◆ SHORT EXERCISE: Please format the lines of the records as a JSON list of strings, one string per line, with blank lines left out. Begin at the line that contains "This screenshot has height=572, width=1455.", stop after the line that contains "[x=295, y=382]", and omit the pictures.

◆ DATA FOR PROCESSING:
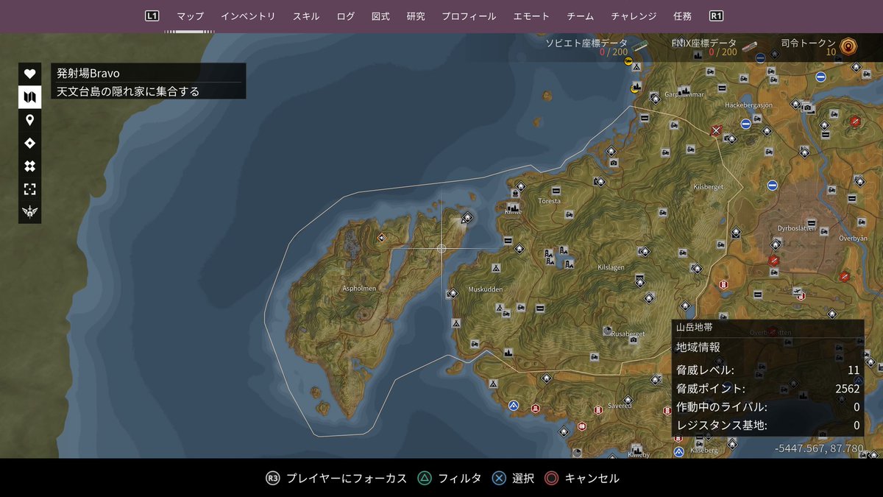The width and height of the screenshot is (883, 497).
Task: Click the L1 page-switch icon
Action: [x=152, y=14]
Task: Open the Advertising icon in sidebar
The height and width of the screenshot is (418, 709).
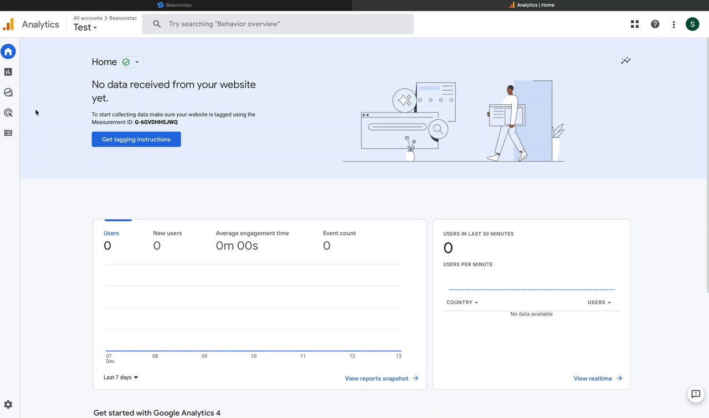Action: click(8, 113)
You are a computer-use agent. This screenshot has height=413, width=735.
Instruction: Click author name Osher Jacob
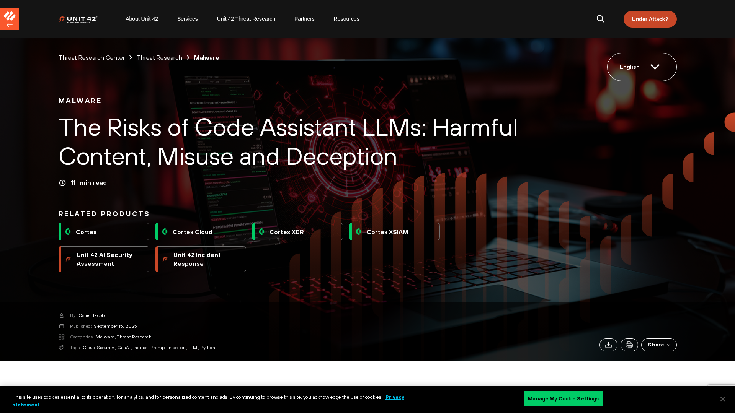[91, 315]
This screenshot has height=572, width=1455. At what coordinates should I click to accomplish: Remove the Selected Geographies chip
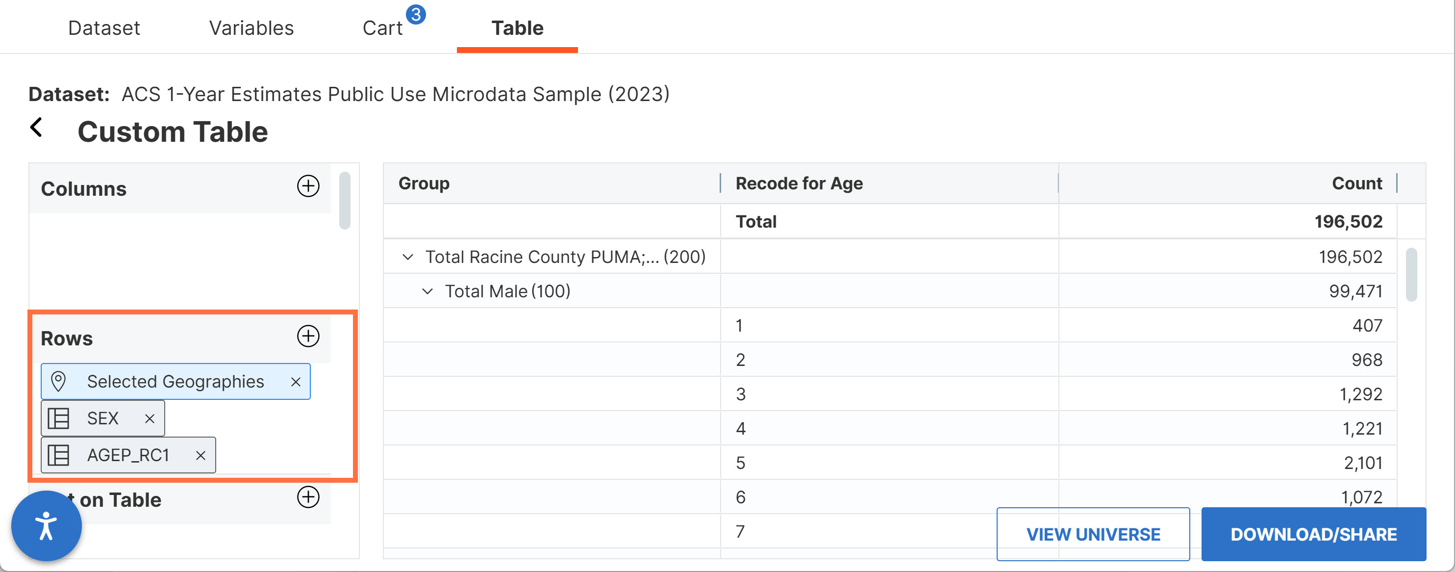[x=295, y=382]

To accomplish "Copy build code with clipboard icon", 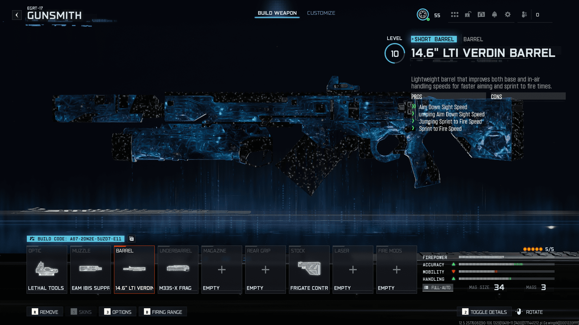I will (x=131, y=239).
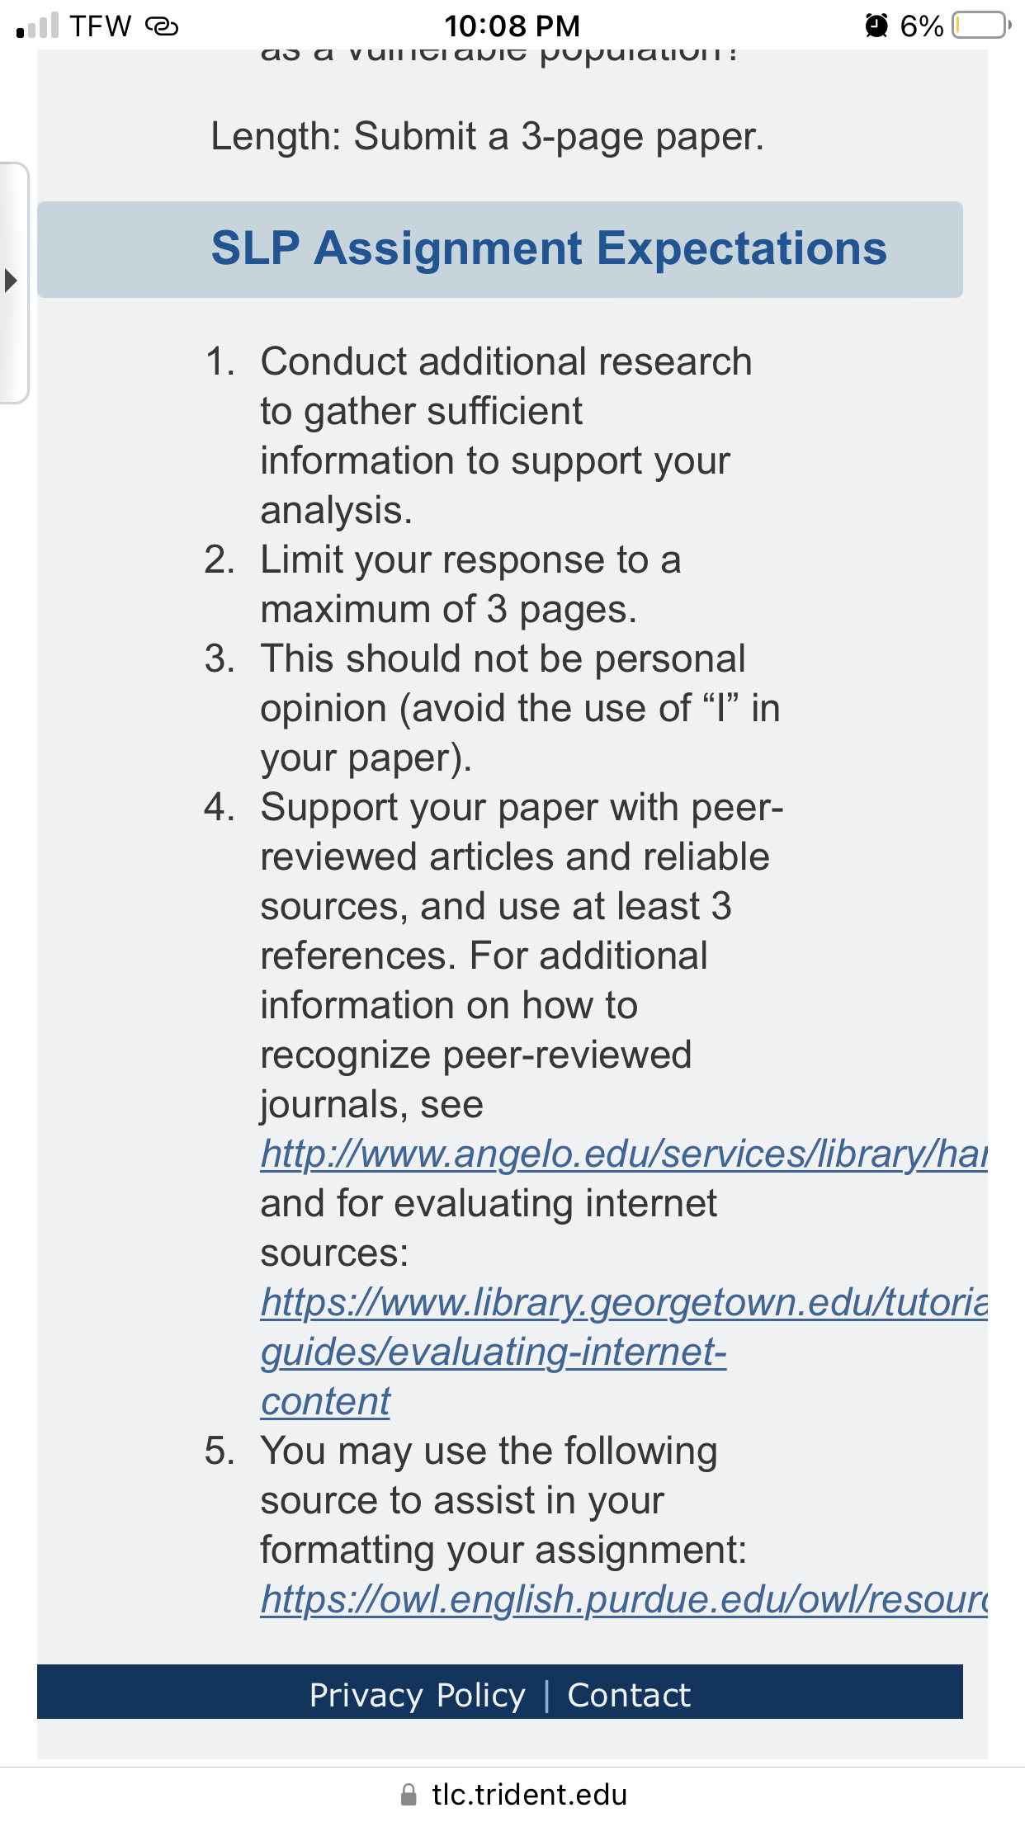
Task: Expand the left side panel arrow
Action: pos(12,281)
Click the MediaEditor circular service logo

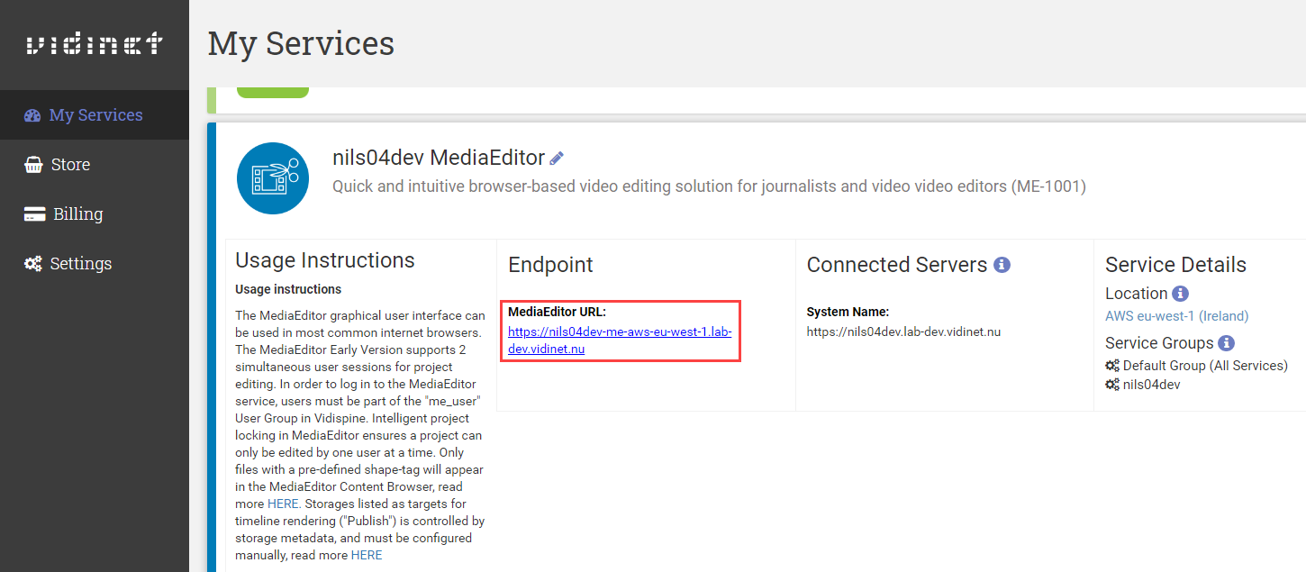point(273,177)
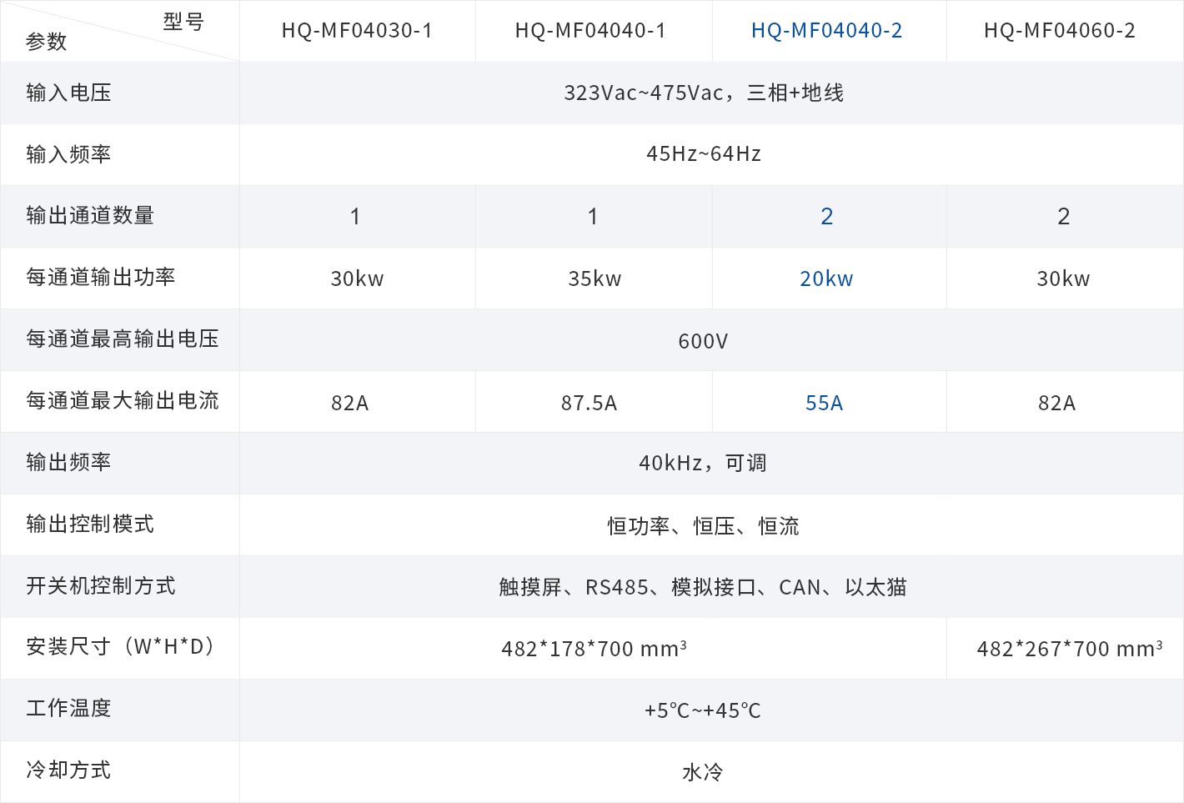Click the 安装尺寸 (W*H*D) row label
Viewport: 1184px width, 803px height.
pyautogui.click(x=122, y=647)
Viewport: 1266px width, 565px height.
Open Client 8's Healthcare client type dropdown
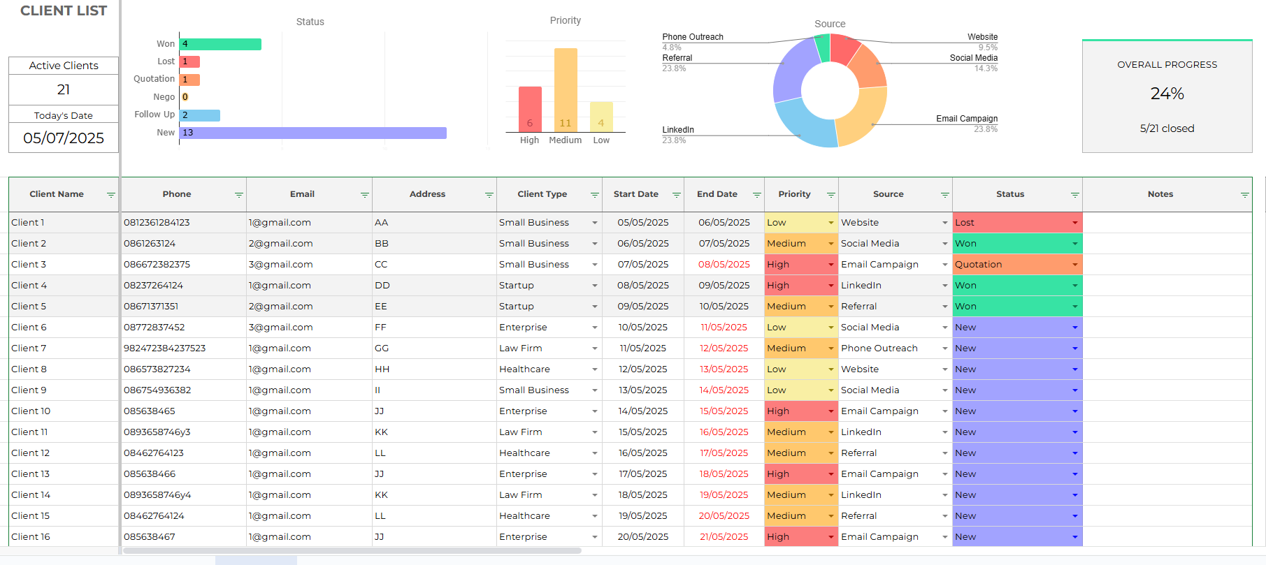[x=594, y=369]
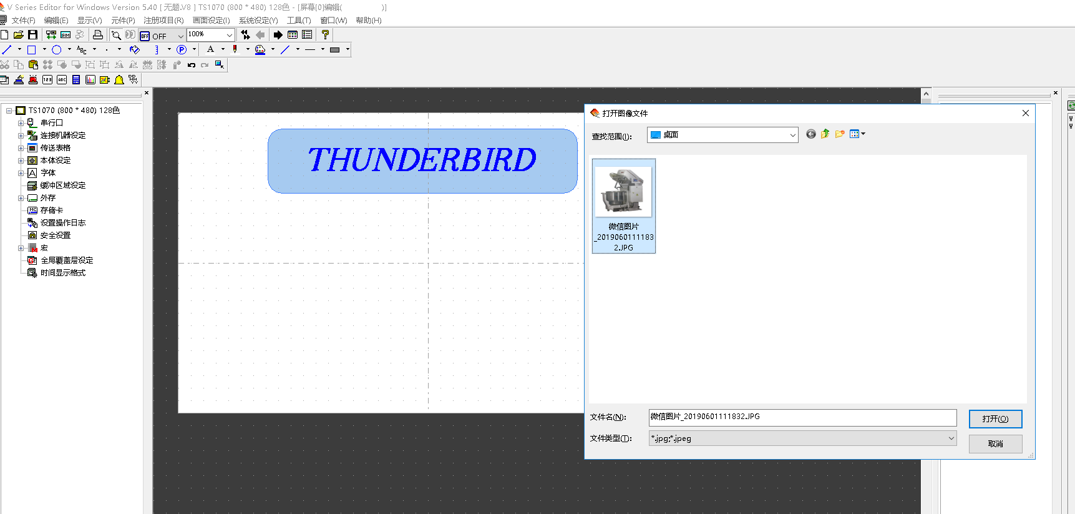1075x514 pixels.
Task: Open the 100% zoom dropdown
Action: click(229, 35)
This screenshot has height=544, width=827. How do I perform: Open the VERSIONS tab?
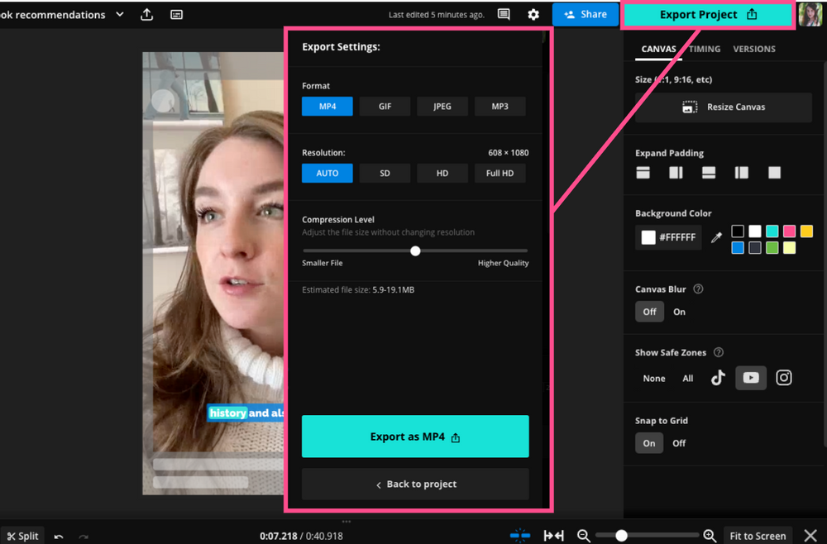[753, 49]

◆ RESPONSE TO THE TASK:
[
  "This screenshot has height=572, width=1455. At what coordinates should I click to accomplish: Remove the Selected Geographies chip",
  "[x=295, y=382]"
]